La visualización de redes de interacción proteína-proteína es una aplicación clásica de los métodos de visualización científica . Aunque los diagramas de interacción de proteínas son comunes en las publicaciones, los diagramas de redes de interacción de proteínas de células enteras siguen siendo raros debido al alto nivel de complejidad que los hace difíciles de generar. En 1999, Kurt Kohn's produjo a mano el diagrama de las interacciones moleculares que controlan el ciclo de una célula. En 2000, Schwikowski, Uetz y Fields publicaron un artículo sobre las interacciones proteína-proteína en la levadura y 1.548 proteínas que interactúan relacionadas, según lo determinado por la técnica del doble híbrido. Utilizaron la técnica de dibujo de gráficos en capas para encontrar una primera ubicación de los nodos y luego utilizaron un diseño basado en la fuerza para mejorar la ubicación. El software Cytoscape se usa ampliamente para visualizar redes de interacción proteína-proteína.
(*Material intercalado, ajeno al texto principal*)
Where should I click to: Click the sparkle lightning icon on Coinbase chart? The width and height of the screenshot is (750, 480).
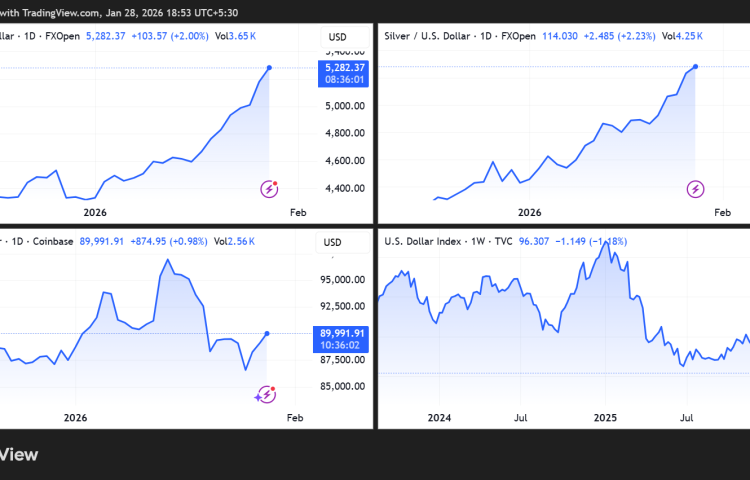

Las diferentes técnicas para identificar interacciones de proteínas han permitido definir cientos de miles de interacciones. Estas interacciones se recopilan en colecciones de bases de datos biológicas especializadas que permiten recopilar y estudiar las interacciones posteriormente. La primera de estas bases de datos fue la DIP ( base de datos de proteínas que interactúan ). Desde entonces han surgido muchas colecciones como BioGRID, String y ConsensusPathDB.